Create a Custom Document Extractor in the Google Cloud console

You can create Custom Document Extractors (CDE) that are specifically suited to your documents, and trained and evaluated with your data. This processor identifies and extracts entities from your documents. You can then use this trained processor on additional documents. You typically would use a CDE on documents that are all of one type, such as your institution's enrollment forms.

This guide describes how to use Document AI Workbench to create and train a Custom Document Extractor that processes W-2 (US tax form) documents. Most of the document preparation work has been done so that you can focus on the other mechanics of creating a CDE.

The dataset used in these examples comes from Kaggle with a CC0: Public Domain License.

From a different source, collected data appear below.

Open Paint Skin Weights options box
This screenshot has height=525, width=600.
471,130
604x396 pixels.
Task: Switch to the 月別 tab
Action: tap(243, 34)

A typical workflow to create and use a CDE is as follows:

  1. Create a Custom Document Extractor in Document AI Workbench.
  2. Define and create the processor schema.
  3. Import documents.
  4. Assign documents to the Training and Test sets.
  5. Annotate documents manually in Document AI Workbench or with Labeling Tasks.
  6. Train the processor.
  7. Evaluate the processor.
  8. Deploy the processor.
  9. Test the processor.
  10. Configure Human-in-the-Loop (HITL) for review.
  11. Use the processor on your documents.

You can make your own configuration choices that suit your workflow.


To follow step-by-step guidance for this task directly in the Google Cloud console, click Guide me:

Guide me


Before you begin

  1. Sign in to your Google Cloud account. If you're new to Google Cloud, create an account to evaluate how our products perform in real-world scenarios. New customers also get $300 in free credits to run, test, and deploy workloads.
  2. In the Google Cloud console, on the project selector page, select or create a Google Cloud project.

    Go to project selector

  3. Make sure that billing is enabled for your Google Cloud project.

  4. Enable the Document AI, Cloud Storage APIs.

    Enable the APIs

  5. In the Google Cloud console, on the project selector page, select or create a Google Cloud project.

    Go to project selector

  6. Make sure that billing is enabled for your Google Cloud project.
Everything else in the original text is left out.